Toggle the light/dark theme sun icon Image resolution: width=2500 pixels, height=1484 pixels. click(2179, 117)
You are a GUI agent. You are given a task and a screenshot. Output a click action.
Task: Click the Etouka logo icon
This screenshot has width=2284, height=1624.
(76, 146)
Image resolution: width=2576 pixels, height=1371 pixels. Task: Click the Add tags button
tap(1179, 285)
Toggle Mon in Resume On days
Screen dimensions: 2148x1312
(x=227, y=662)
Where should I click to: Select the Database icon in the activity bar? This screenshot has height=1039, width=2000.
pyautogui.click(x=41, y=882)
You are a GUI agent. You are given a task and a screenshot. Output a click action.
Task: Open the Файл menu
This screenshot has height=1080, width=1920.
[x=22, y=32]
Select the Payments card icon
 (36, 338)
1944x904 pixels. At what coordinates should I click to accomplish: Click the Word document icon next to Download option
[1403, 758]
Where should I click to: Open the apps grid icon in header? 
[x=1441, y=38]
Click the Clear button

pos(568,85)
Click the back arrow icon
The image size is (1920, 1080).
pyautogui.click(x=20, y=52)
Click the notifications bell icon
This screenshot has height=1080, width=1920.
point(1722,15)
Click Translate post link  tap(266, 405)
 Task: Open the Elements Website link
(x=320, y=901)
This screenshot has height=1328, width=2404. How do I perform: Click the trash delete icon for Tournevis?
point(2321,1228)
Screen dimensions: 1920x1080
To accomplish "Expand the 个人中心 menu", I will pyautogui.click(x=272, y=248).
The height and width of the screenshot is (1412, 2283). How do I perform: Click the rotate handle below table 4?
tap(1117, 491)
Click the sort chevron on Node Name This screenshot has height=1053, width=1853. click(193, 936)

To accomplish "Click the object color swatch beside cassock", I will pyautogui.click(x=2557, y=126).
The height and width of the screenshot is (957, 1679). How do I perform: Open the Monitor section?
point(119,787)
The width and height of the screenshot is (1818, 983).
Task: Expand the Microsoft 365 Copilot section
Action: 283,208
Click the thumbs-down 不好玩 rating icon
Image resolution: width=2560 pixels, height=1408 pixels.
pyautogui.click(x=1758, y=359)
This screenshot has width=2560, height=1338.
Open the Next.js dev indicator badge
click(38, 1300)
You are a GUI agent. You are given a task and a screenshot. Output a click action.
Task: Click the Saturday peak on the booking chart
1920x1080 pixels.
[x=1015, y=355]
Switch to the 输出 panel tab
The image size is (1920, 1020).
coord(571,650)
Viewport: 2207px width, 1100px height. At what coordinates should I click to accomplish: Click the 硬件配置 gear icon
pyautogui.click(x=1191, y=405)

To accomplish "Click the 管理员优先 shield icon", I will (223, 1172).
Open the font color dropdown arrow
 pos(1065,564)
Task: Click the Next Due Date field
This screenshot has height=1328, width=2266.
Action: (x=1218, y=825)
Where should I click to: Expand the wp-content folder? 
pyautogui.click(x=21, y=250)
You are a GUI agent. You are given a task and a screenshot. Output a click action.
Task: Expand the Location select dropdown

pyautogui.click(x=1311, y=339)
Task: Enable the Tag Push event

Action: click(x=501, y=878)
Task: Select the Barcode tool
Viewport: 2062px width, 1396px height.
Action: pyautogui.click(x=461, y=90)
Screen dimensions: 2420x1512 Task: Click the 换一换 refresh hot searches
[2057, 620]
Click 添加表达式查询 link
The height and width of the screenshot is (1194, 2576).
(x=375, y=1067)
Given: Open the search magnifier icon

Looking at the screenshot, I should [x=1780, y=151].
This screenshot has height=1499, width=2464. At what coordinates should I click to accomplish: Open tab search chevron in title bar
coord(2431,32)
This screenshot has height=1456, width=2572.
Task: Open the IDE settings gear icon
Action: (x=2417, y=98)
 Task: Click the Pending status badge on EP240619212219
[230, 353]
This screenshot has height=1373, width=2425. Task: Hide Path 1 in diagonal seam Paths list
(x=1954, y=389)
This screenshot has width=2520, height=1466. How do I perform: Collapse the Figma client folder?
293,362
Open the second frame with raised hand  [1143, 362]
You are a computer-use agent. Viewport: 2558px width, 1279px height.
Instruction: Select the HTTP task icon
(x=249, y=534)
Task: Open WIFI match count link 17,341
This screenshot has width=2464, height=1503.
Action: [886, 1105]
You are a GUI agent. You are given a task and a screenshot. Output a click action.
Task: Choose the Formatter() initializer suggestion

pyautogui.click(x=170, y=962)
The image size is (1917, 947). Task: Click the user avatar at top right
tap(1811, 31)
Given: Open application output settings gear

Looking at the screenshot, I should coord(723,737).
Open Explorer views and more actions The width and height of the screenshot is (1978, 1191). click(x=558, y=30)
========================================
# [What the task requires]
Set down, from the entries above, exactly the lines from the one with "Click the back arrow icon" up to and including the one with "Click the sort", and no other lines.

# [The answer]
Click the back arrow icon
The image size is (1920, 1080).
pyautogui.click(x=20, y=52)
Click the notifications bell icon
This screenshot has height=1080, width=1920.
point(1722,15)
Click Translate post link  tap(266, 405)
 Task: Open the Elements Website link
(x=320, y=901)
This screenshot has height=1328, width=2404. How do I perform: Click the trash delete icon for Tournevis?
point(2321,1228)
Screen dimensions: 1920x1080
To accomplish "Expand the 个人中心 menu", I will pyautogui.click(x=272, y=248).
The height and width of the screenshot is (1412, 2283). How do I perform: Click the rotate handle below table 4?
tap(1117, 491)
Click the sort chevron on Node Name This screenshot has height=1053, width=1853. click(193, 936)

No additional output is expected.